Vasoactive Intestinal Peptide Promotes Immune Escape of MKN45 Cells by Inhibiting Antigen-Presenting Molecules of Dendritic Cells In Vitro

Abstract

To investigate vasoactive intestinal peptide (VIP) effect on dendritic cells (DCs) to gastric cancer (GC) cells in vitro involving immune escape mechanism of GC, we observed DC-SIGN (CD209), Ii chain (CD74), MHC-II and collaborative costimulatory molecules CD40, CD80, CD86 expressions in DCs, which co-incubated with GC cells and VIP. Human umbilical cord blood (HUCB) were obtained from healthy volunteers and human mononuclear cells were isolated from HUCB by density gradient centrifugation.
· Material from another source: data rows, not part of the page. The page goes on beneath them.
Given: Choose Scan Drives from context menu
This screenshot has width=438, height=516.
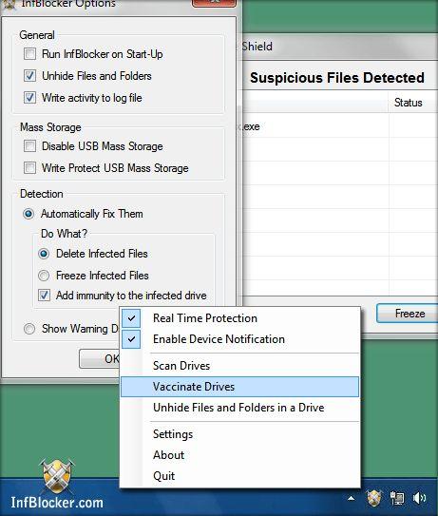Looking at the screenshot, I should pos(181,366).
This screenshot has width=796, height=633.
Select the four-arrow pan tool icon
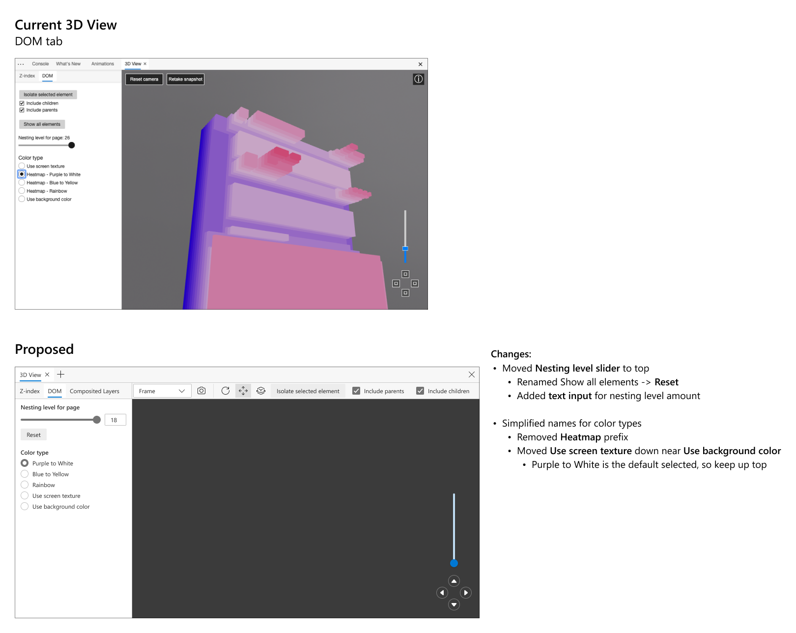pos(243,391)
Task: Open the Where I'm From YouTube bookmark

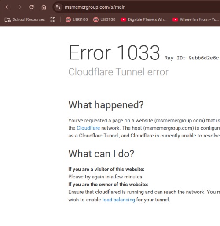Action: [196, 19]

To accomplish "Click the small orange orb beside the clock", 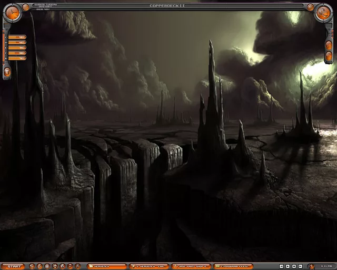I will pyautogui.click(x=26, y=7).
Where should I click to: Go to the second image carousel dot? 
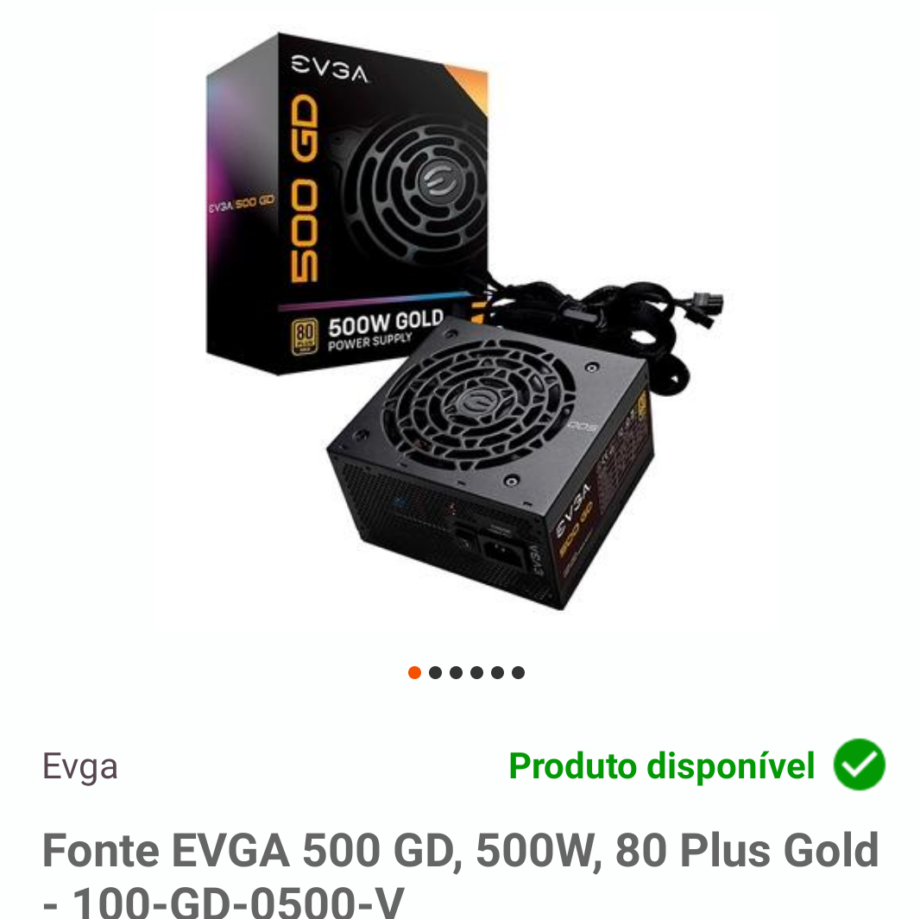[x=435, y=672]
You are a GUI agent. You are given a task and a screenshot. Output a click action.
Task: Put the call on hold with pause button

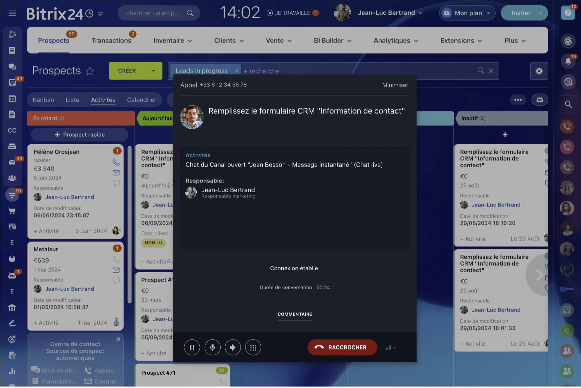point(192,347)
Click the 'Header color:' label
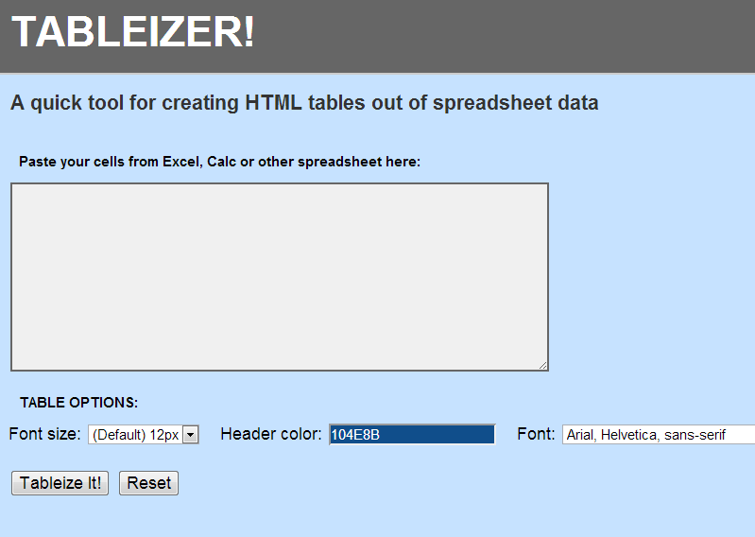 point(271,434)
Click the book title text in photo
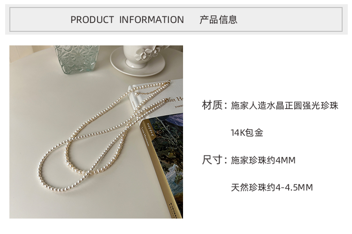The image size is (352, 234). pyautogui.click(x=175, y=99)
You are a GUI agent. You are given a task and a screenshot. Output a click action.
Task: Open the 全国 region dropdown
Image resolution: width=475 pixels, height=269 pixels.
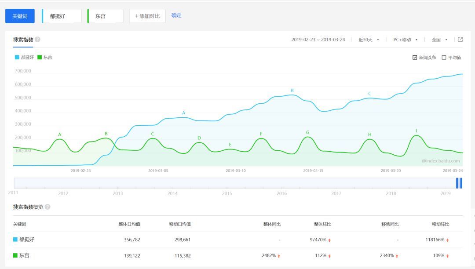click(x=439, y=40)
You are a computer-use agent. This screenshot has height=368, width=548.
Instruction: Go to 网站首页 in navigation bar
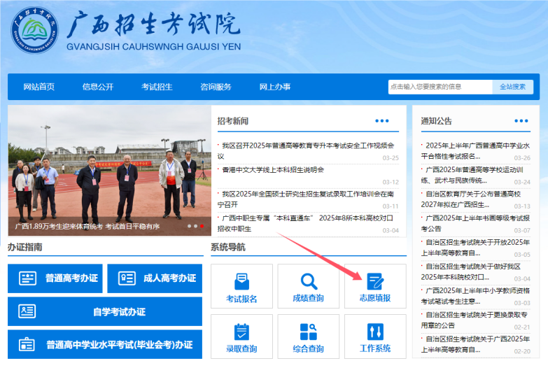click(x=39, y=87)
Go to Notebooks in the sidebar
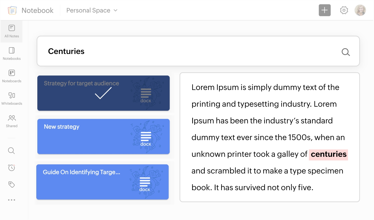The width and height of the screenshot is (374, 220). 12,54
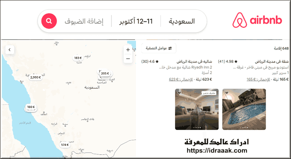Viewport: 291px width, 159px height.
Task: Click the red search magnifier button
Action: point(49,21)
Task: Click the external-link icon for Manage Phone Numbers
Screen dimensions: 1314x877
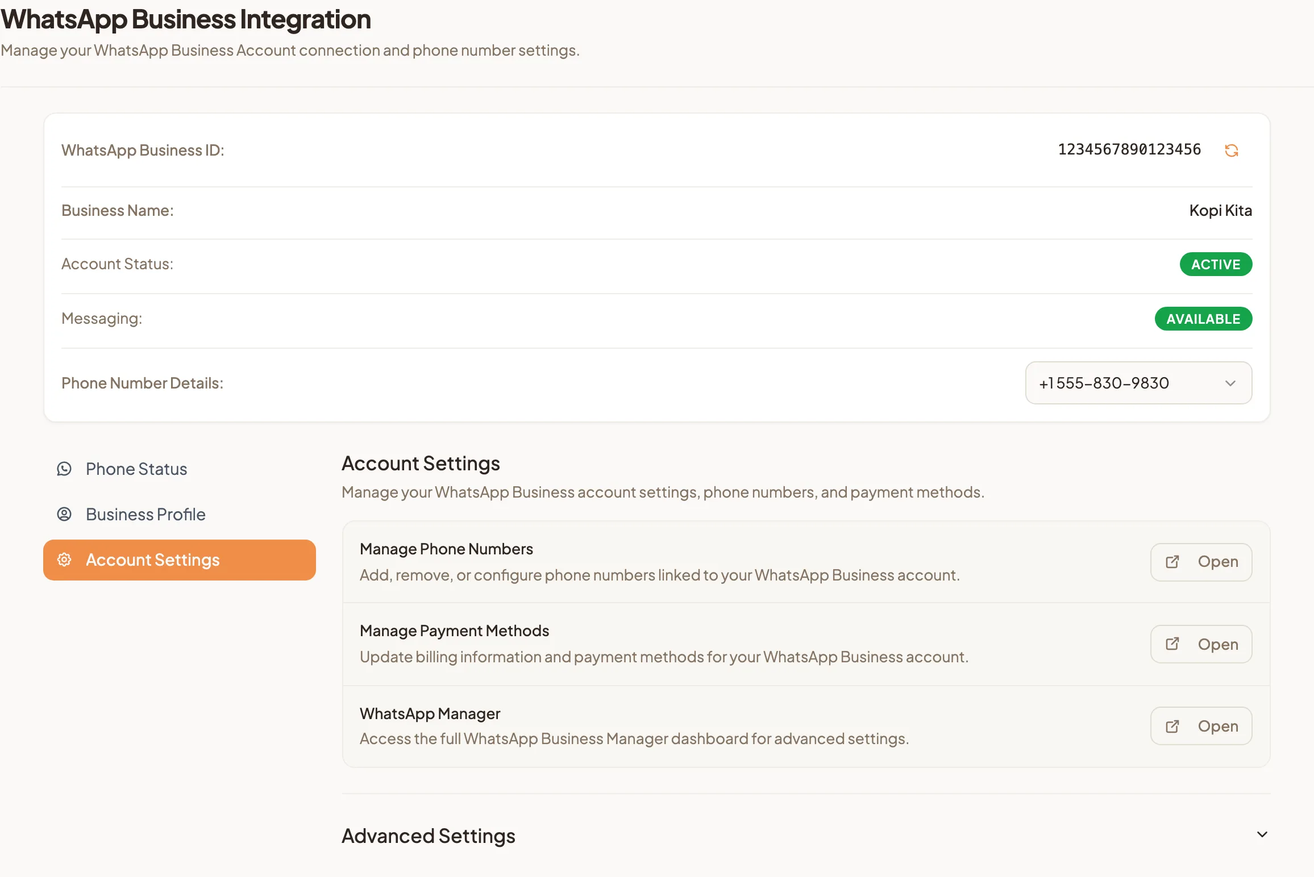Action: tap(1172, 562)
Monocytes were purified from mononuclear cells using adherence separation and were treated with recombinant human granulocyte–macrophage colony-stimulating factor (rh GM-CSF), recombinant human interleukin-4 (rh IL-4) to induce immature monocyte-derived DCs (moDCs). Recombinant human tumor necrosis factor (rh TNF-α) was added on the 5th day to induce mature moDCs. Mature moDCs were collected on the 10th day, and co-incubated with MKN45, VIP and mannan, respectively. CD1a and CD83 expressions were detected by immunocytochemistry. VIP, VPAC1, CD209, CD74, MHC-II, CD40, CD80 and CD86 expressions of DCs were detected by immunocytochemistry and RT-PCR. VPAC1 was detected in DCs, but VIP did not detected in DCs. When DCs were co-incubated with MKN45 cells, MKN45 cells could inhibit DCs’ expressions of CD209, CD74, MHC-II, CD40, CD80 and CD86 in the mRNA and protein levels (p < 0.05), and VIP could further inhibit CD209, CD74, MHC-II, CD40, CD80 and CD86 expressions of DCs in the mRNA and protein levels (p < 0.05). The inhibition could not been reversed by mannan. CD209 was positively correlated with CD74, MHC-II, CD40, CD80 and CD86 in mRNA level and protein expression intensity in DCs. VIP could inhibit CD209, CD74, MHC-II, CD40, CD80 and CD86 expressions of DCs, and inhibit antigen-presenting ability of DCs. VIP may promote immune escape of GC by inhibiting CD209, CD74, MHC-II, CD40, CD80 and CD86 expressions of DCs.